Pressure versus mass and gravity I am not a physicist so I hope I can state my question in a coherent way.  I am trying to understand how pressure relates to gravity and mass.  For instance, pressure increases as we descend deeper into the Earth due to the increase of mass around us as we descend.  However, we also understand that gravity decreases as we descend because the the mass is no longer concentrated below our feet but distributed more evenly around us. So, what is creating pressure if gravity decreases with depth? I am sure I am missing some fundamental relationship between pressure, mass and gravity.  I hope my question is clear.
 A: You can imagine that the pressure at any point is equal to the sum of the pressure contribution of all "layers" above it, each of which are contributing due to the mass of and the gravity on that particular layer.
Because the earth does not have uniform density throughout (it has much of its mass concentrated at the core), gravitational acceleration does not decrease as you descend unless you get very, very low.  See Gravity beneath sea level
But even if it did decrease rapidly with depth, that effect would only decrease the pressure contribution from those lower layers.  The pressure contribution from the higher layers with the greater gravitational acceleration would remain.  Pressure would continue to increase with depth, just at a slower rate.

Now, there is zero gravitation at the very center but pressure remains from other layers above. Correct?
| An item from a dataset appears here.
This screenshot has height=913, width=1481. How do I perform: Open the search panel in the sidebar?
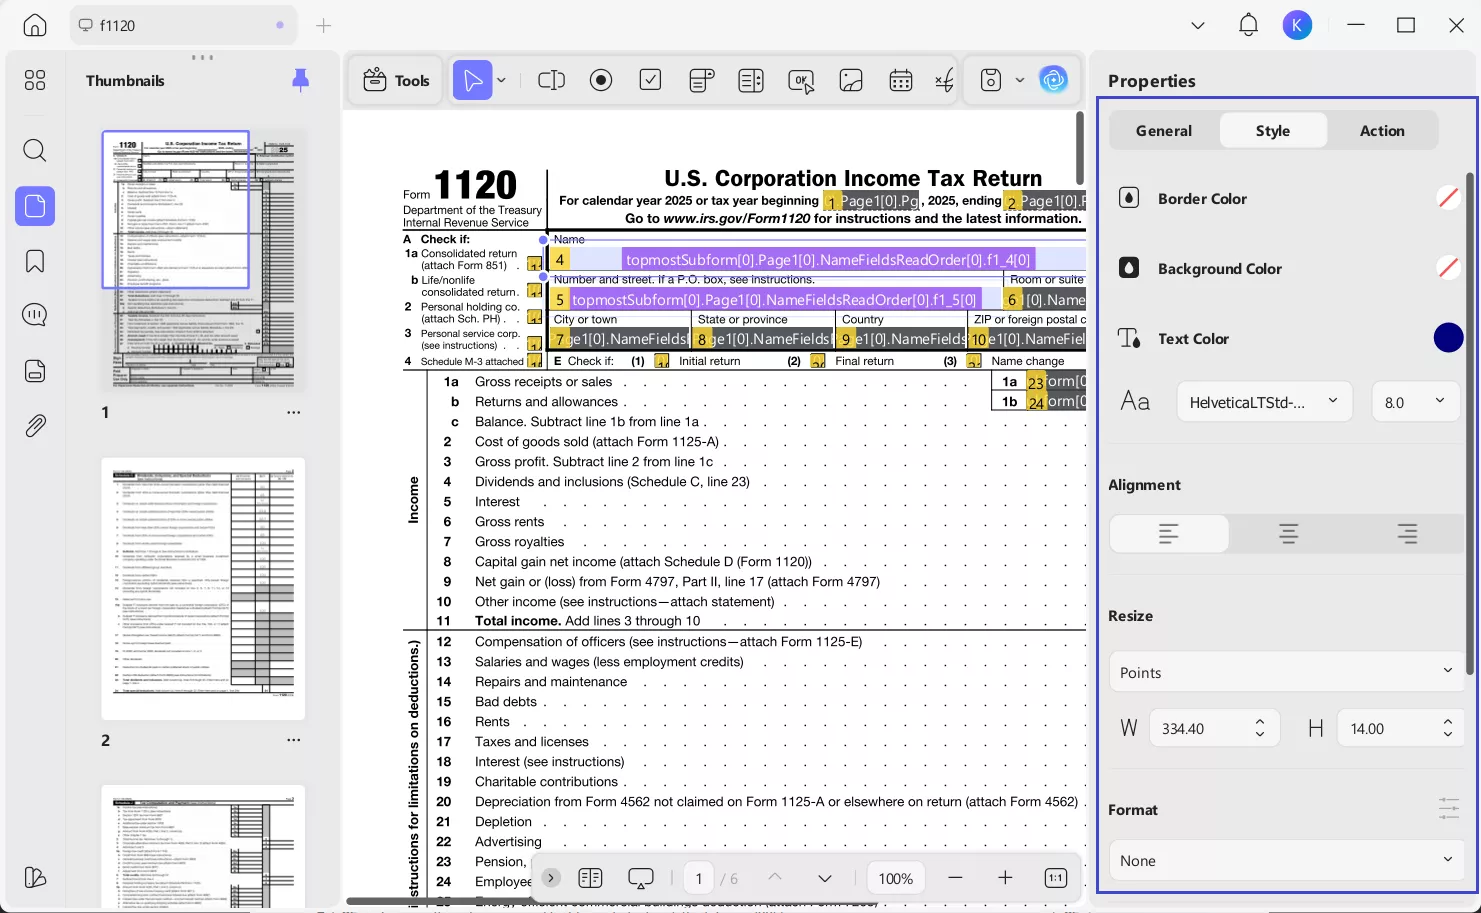point(34,150)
What accounts for the pressure at the very center if gravity is zero? 

The same as above.  The pressure continues to grow as long as gravity is pointing in the same direction.  When you reach the center, $g=0$ so pressure no longer increases with distance.  But it doesn't magically go to zero.  
Remember pressure is force (over an area) and $F=ma$.  At any depth you can imagine a small volume of mass.  That volume is not accelerating, so the forces (pressures) must sum to zero.  That means any pressure from above plus the weight of the cube must be countered by pressure from below.
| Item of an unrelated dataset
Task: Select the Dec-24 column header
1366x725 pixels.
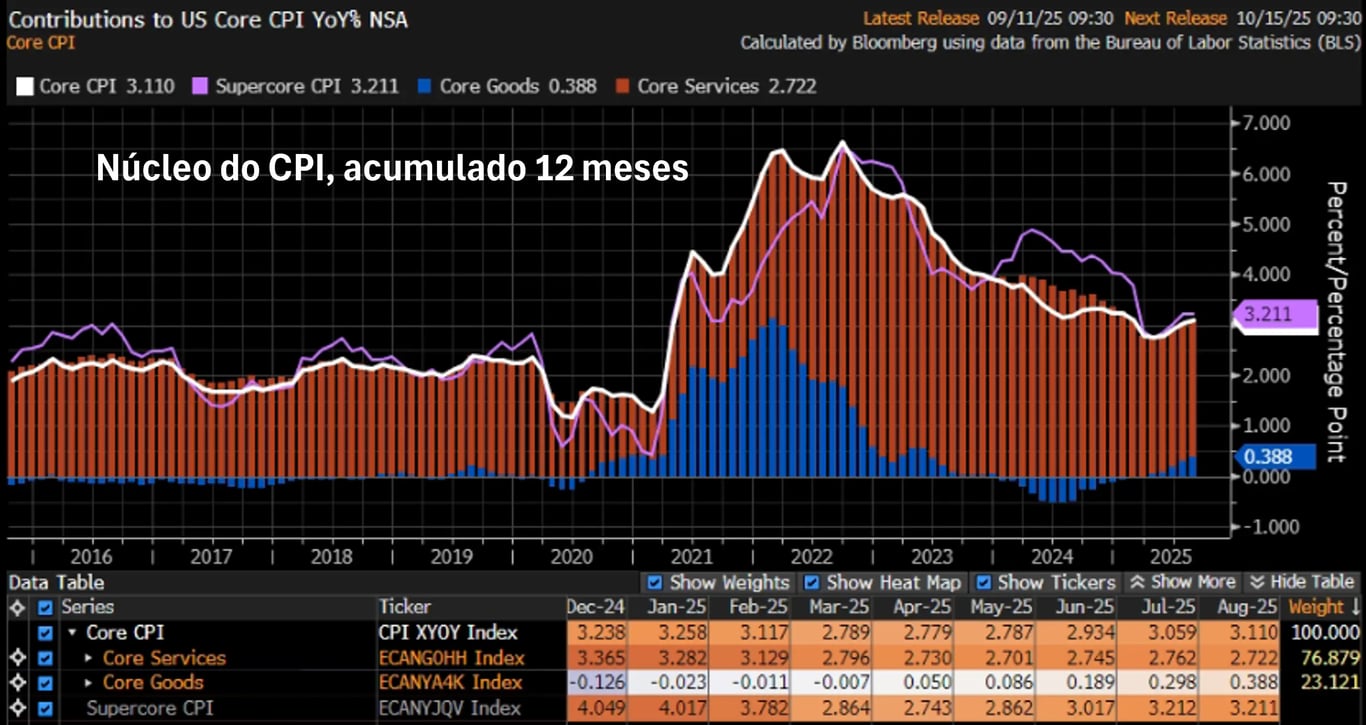Action: click(x=597, y=606)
At the center, the weight of the volume is zero, but the pressure from any direction must be matched by an identical pressure from the opposite direction.
A: Take a ball of an ideal material which is incompressible and does not develop shear resistance: a perfect liquid.
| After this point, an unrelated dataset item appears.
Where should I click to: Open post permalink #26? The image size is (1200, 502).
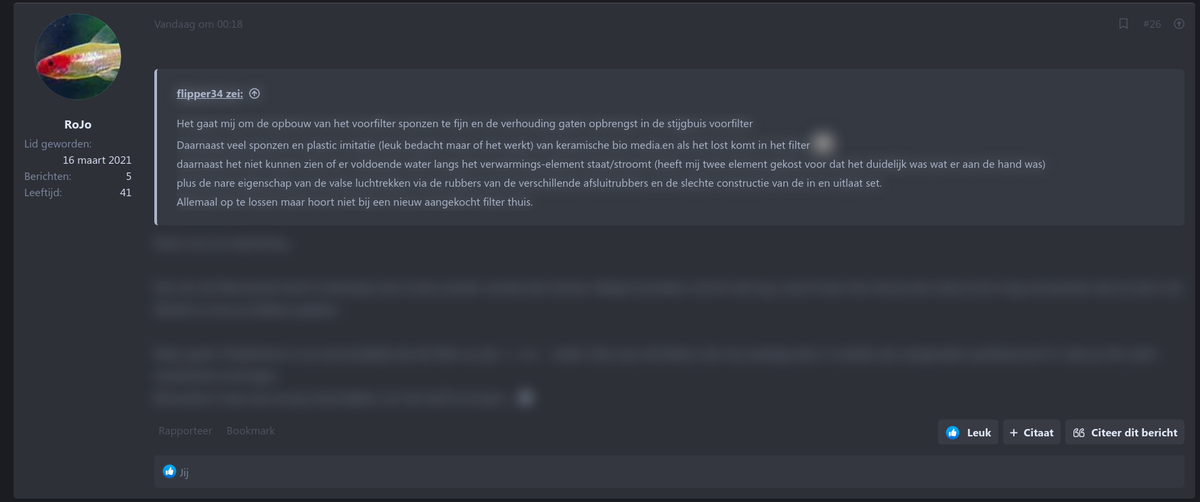(1151, 24)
Consider a cylinder with a small (infinitesimal) area, centrally drilled across the ball, till a distance $r$ from the center.
If the density is constant, the gravity will decrease moving towards the center, however the cylinder will have a weight $dW$ related to its $dA$, and such that  it gives a finite $p=dW/dA$. That's the pressure exerted at distance $r$ from the center, because without lateral forces the cylinder is sustained only on the base.
When $r=0$ the gravity will be $0$, but  a finite pressure will remain.